[[ Provided records open ]]

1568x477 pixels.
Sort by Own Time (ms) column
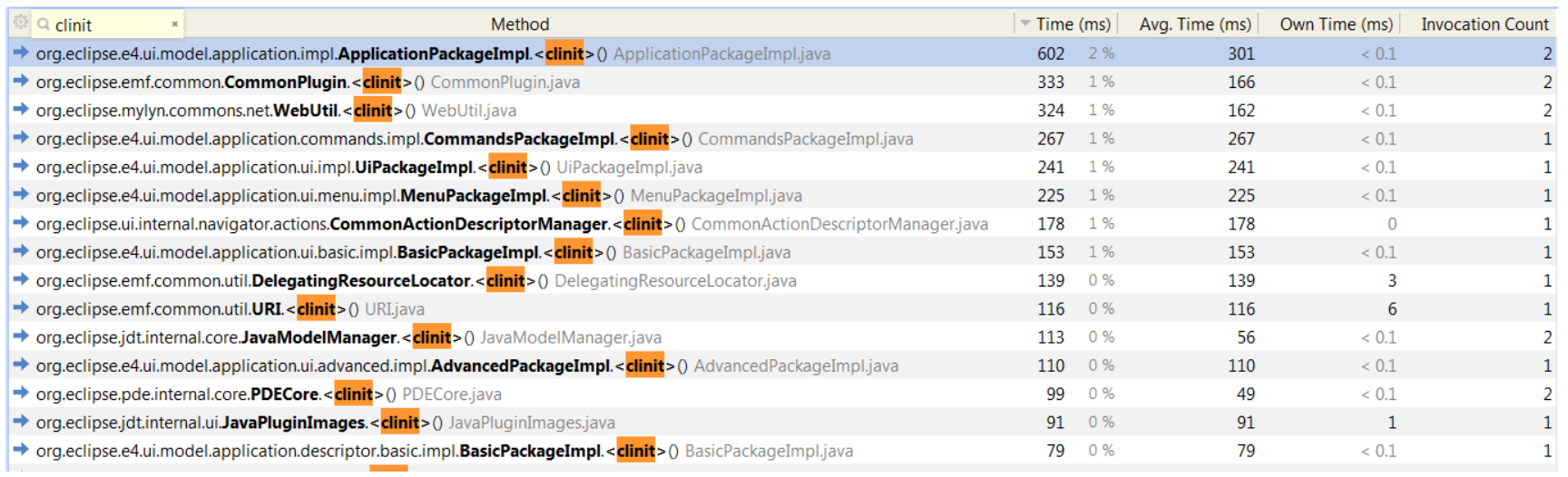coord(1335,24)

[[ Provided records closed ]]
[[ Provided records open ]]

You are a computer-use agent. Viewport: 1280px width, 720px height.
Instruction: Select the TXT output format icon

[[ Provided records closed ]]

--- Work order ---
Look above for the line with "You are a computer-use" and the line with "Instruction: Select the", and reproduce exactly those two lines plus every line between, nothing more.

--- Output ---
You are a computer-use agent. Viewport: 1280px width, 720px height.
Instruction: Select the TXT output format icon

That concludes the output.